Au cours des dernières années, les fonds comme KKR ont multiplié les prises de contrôle au Canada. Ces fonds n'hésitent pas à employer des méthodes «brutales» pour améliorer l'efficacité des entreprises qu'ils rachètent, par exemple en coupant massivement les emplois.

Dans le cas de Bell, même si l'équipe du PDG Michael Sabia a déjà lancé un vaste programme de réductions des coûts, un acheteur potentiel comme KKR n'aurait pas le choix d'utiliser des méthodes encore plus musclées, explique le professeur Lawrence Kryzanowski.

«Ils devront être plus brutaux que l'équipe de direction de Bell, sans quoi ils n'ajouteront pas de valeur», dit-il.

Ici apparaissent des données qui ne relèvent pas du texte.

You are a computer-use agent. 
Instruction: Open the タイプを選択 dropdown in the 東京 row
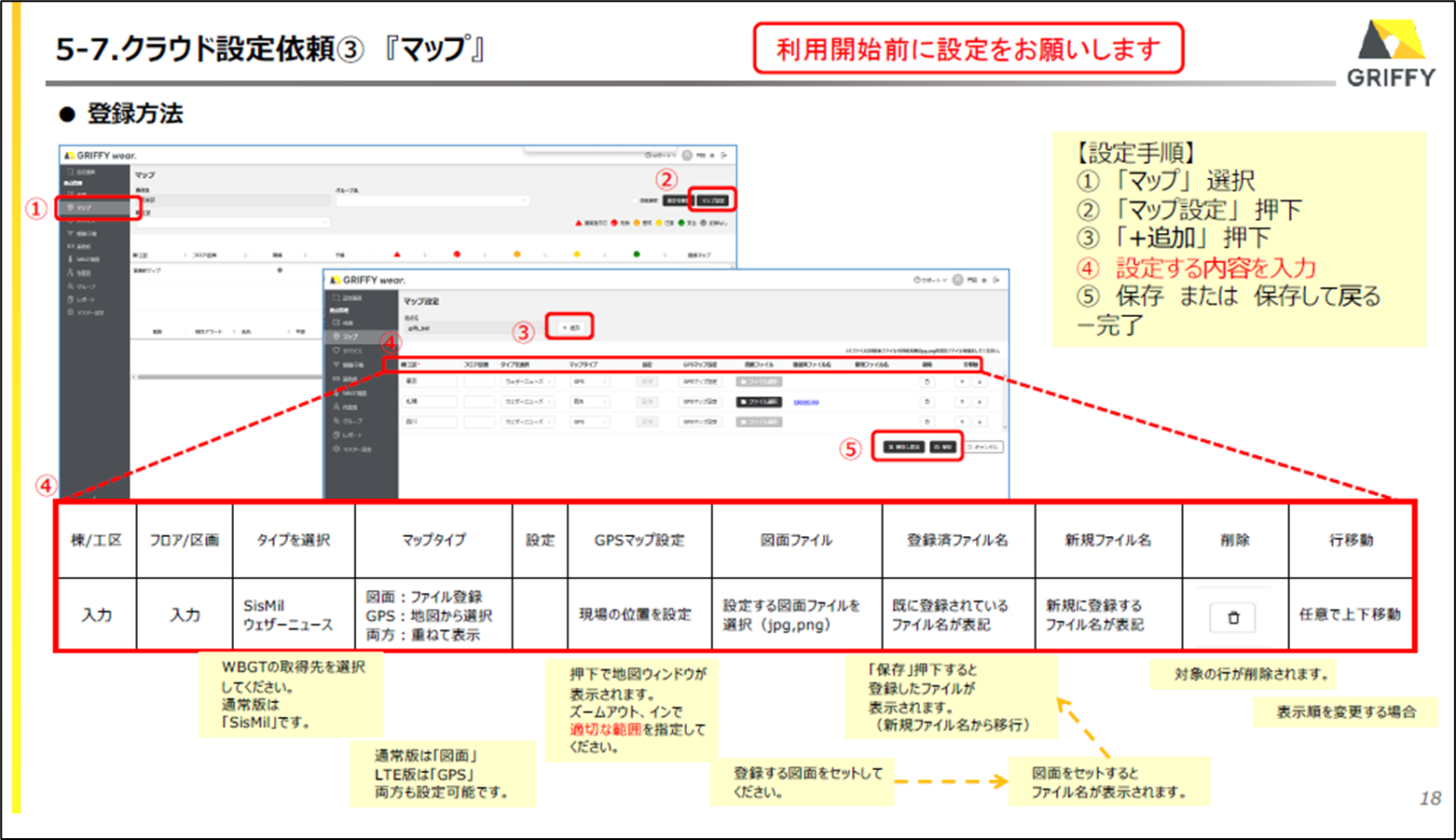point(527,381)
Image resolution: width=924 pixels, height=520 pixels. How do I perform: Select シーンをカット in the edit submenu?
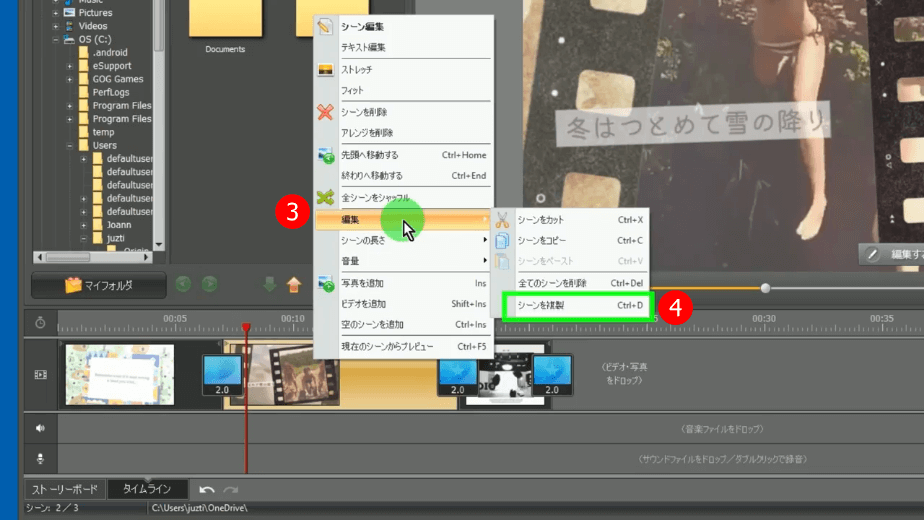click(577, 220)
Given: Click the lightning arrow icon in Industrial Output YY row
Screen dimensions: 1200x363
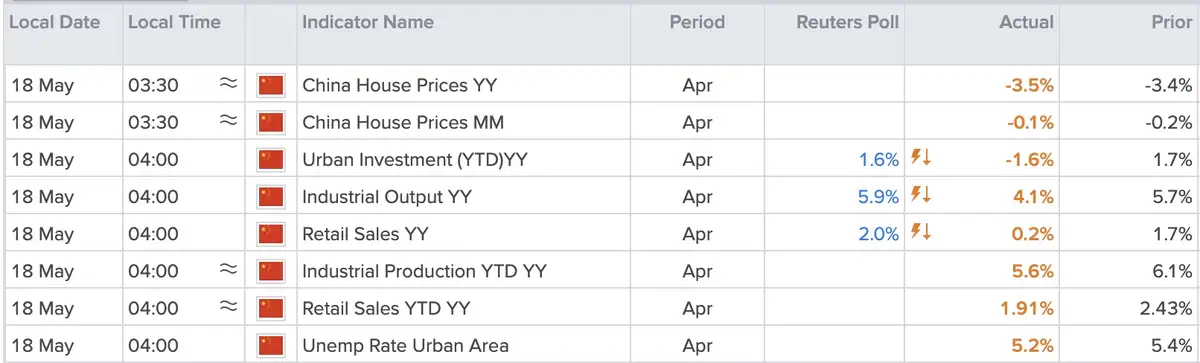Looking at the screenshot, I should point(921,196).
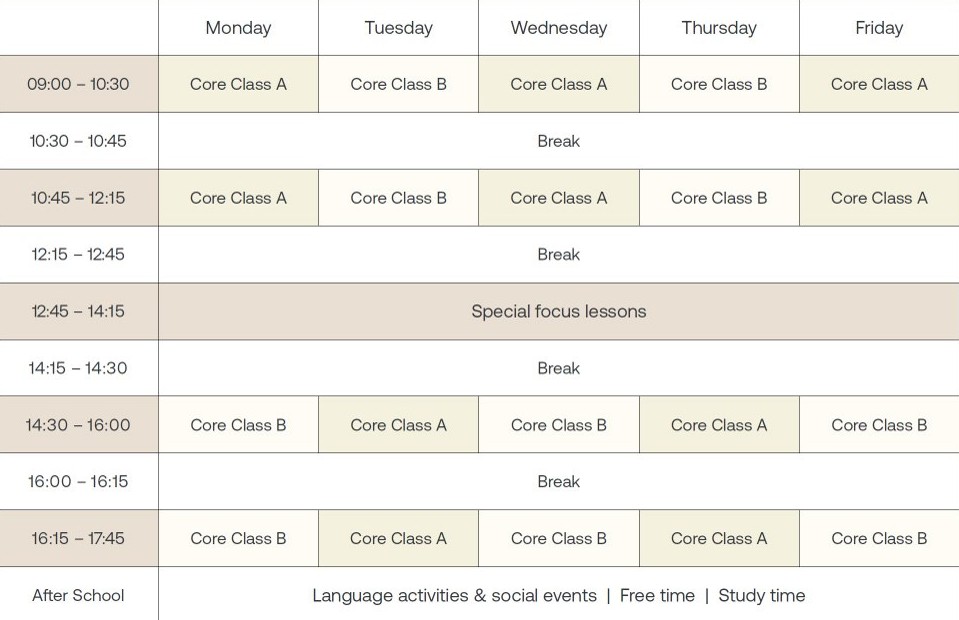Viewport: 959px width, 620px height.
Task: Click the 10:30 – 10:45 Break row
Action: pos(558,141)
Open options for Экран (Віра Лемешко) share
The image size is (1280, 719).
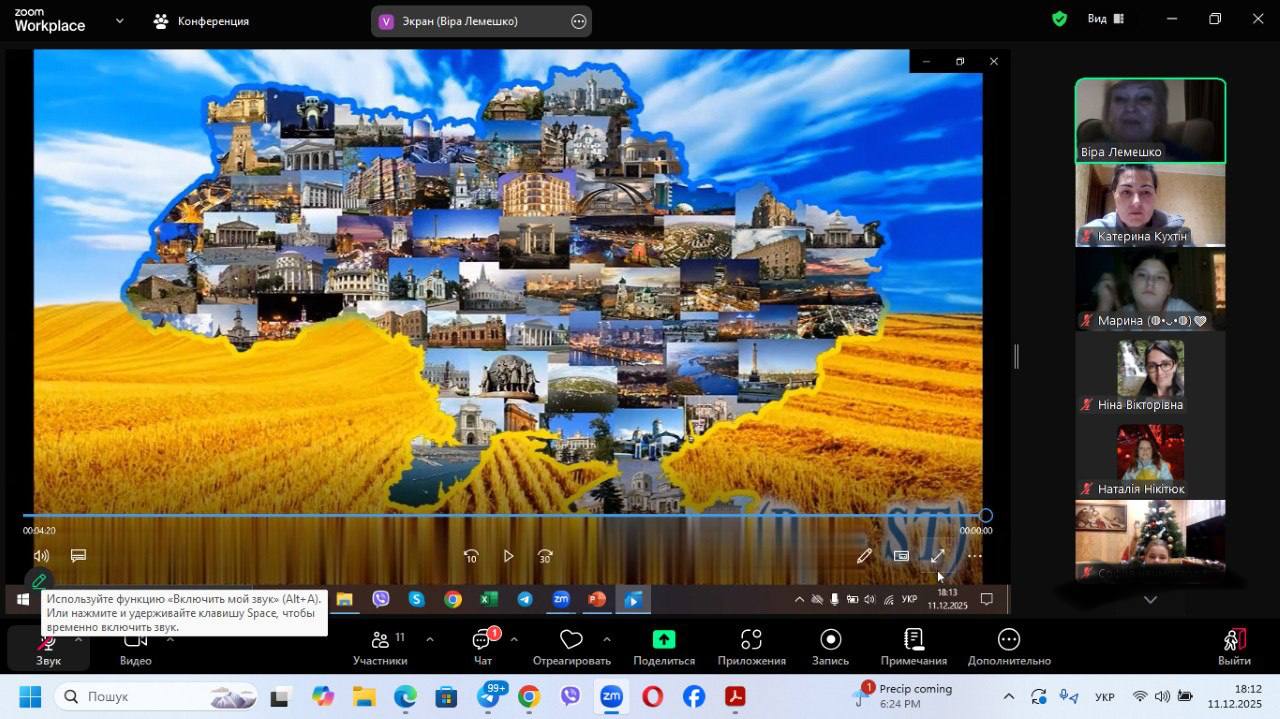(578, 21)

Selon M. Kryzanowski, les dirigeants d'entreprises canadiennes sont plus «doux» que leurs homologues américains. Ils prennent moins de mesures pour améliorer l'efficacité de leurs sociétés -et par ricochet leur performance boursière, dit-il. Ce qui explique que le Canada soit une cible alléchante pour les fonds d'investissement.

«Il faudrait être moins doux sinon on continuera à assister à des prises de contrôle, avance le professeur. C'est sûr je me sens mal quand je regarde le coût humain, mais au fur à mesure que les marchés deviennent plus ouverts, ça (le phénomène des rachats par des fonds d'investissement privés) ira en s'amplifiant.»

Selon l'agence Bloomberg, les rachats d'entreprises par des fonds ont atteint un sommet historique en 2006. Le total des acquisitions par emprunt s'est établi à près de 600 milliards US, une hausse de 70 % par rapport à 2005.